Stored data
•••

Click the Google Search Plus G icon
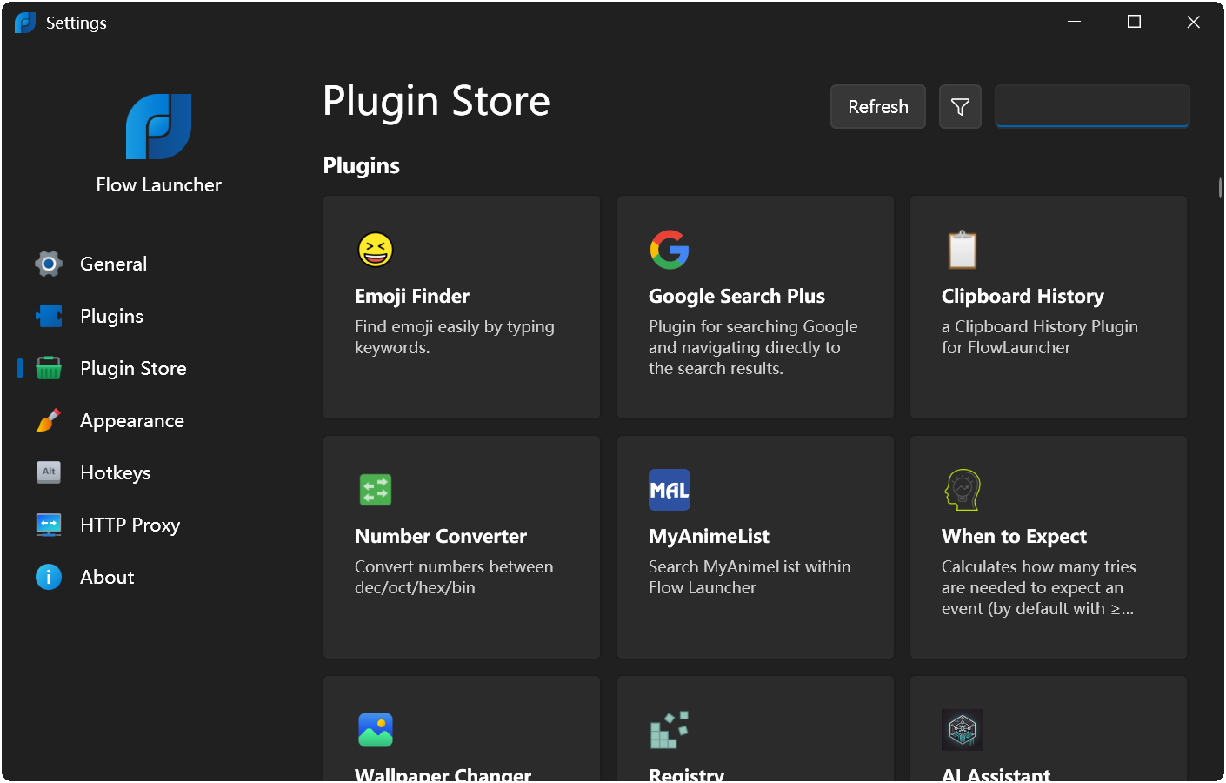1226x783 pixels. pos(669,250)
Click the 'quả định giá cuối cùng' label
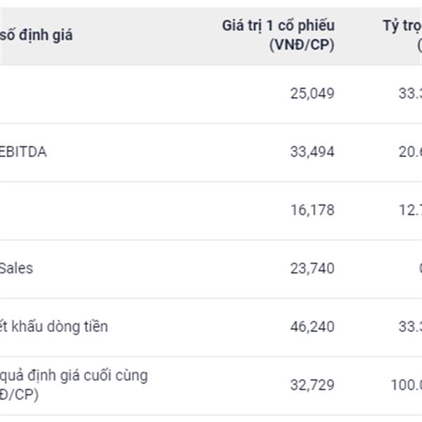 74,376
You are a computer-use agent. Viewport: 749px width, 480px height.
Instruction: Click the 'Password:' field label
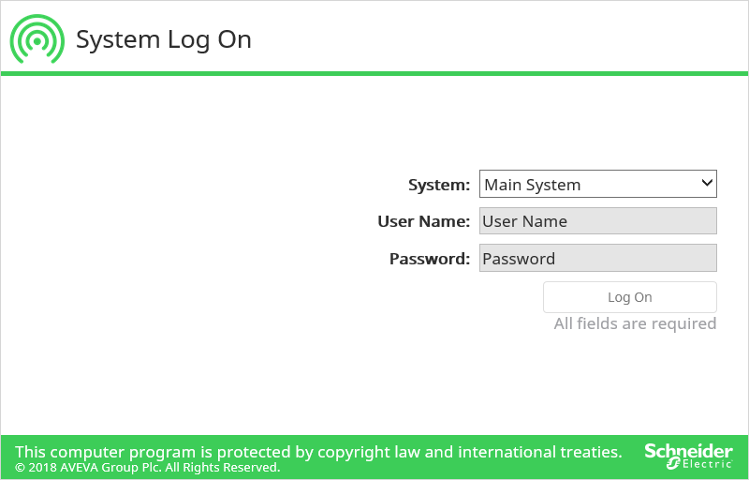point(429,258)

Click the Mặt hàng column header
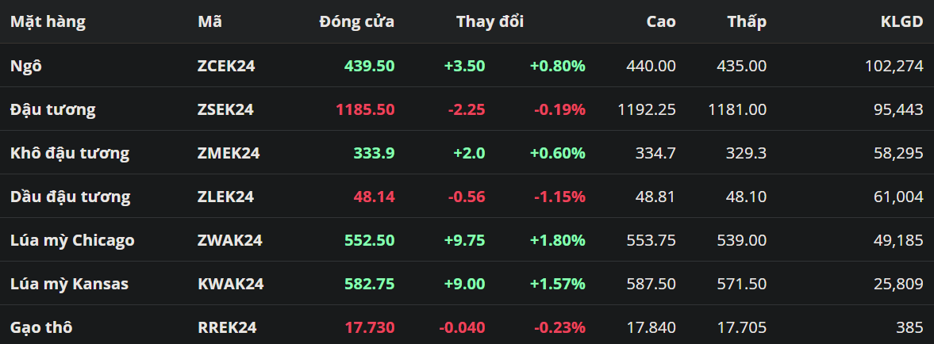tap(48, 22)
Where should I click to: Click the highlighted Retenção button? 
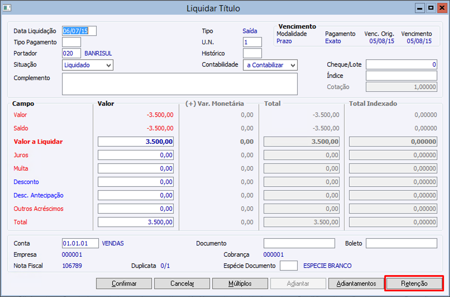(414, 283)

•••

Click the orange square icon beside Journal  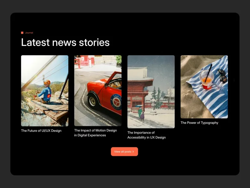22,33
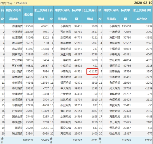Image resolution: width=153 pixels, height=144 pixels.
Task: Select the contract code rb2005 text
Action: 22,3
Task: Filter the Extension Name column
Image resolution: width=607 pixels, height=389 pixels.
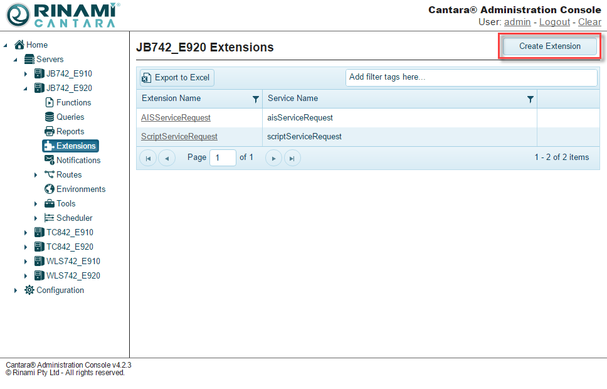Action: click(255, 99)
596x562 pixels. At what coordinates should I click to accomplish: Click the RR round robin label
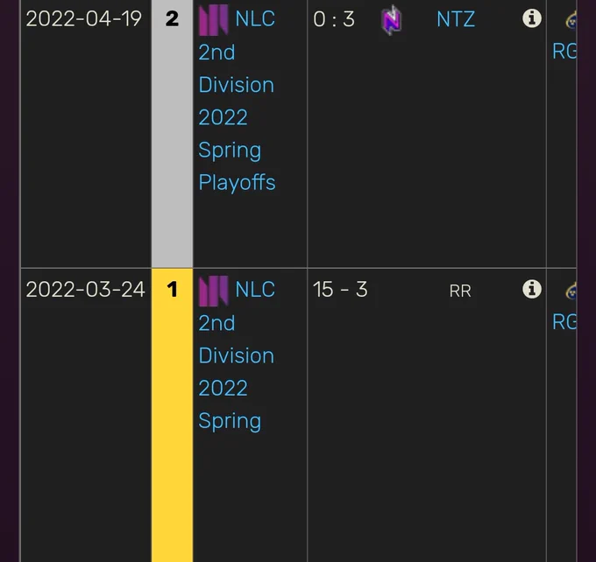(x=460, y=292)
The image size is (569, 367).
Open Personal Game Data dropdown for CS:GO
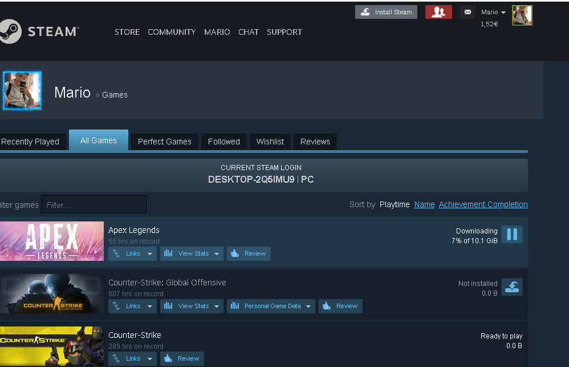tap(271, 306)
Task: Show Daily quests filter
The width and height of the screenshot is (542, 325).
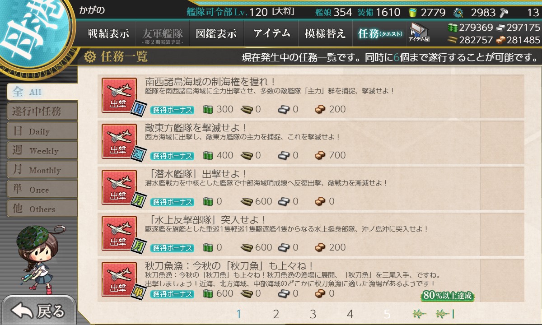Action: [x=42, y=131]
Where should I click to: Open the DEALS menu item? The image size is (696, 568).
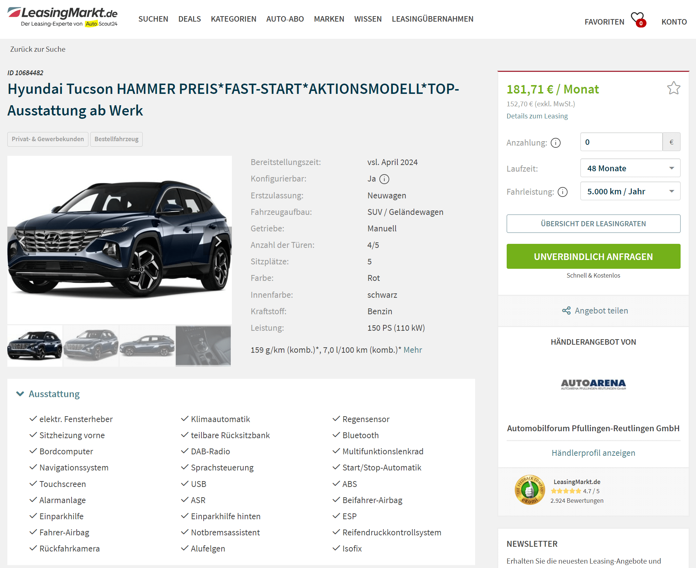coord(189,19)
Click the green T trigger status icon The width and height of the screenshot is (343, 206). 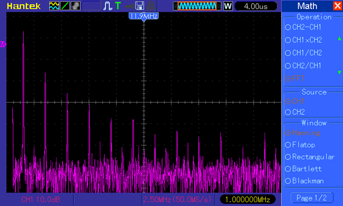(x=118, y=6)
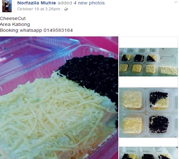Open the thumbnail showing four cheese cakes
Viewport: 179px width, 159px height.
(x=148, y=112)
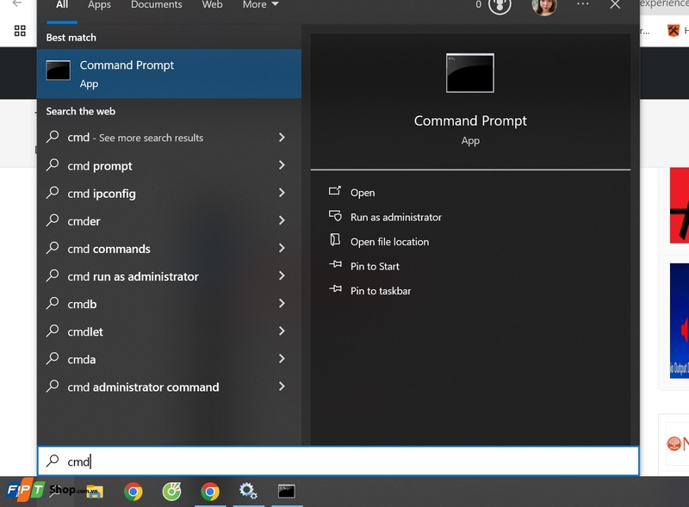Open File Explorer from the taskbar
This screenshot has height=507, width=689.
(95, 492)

•••

WHAT IS BEING ASKED: Without the pictures, set down the lines above from the line with "Image resolution: width=607" up to and including the line with "The image size is (569, 367)." exactly as they stand.

ANSWER FOR THE TASK:
Image resolution: width=607 pixels, height=389 pixels.
Action: click(255, 99)
596x562 pixels. At what coordinates should I click to accomplish: Click the RR round robin label
(x=460, y=292)
The image size is (569, 367).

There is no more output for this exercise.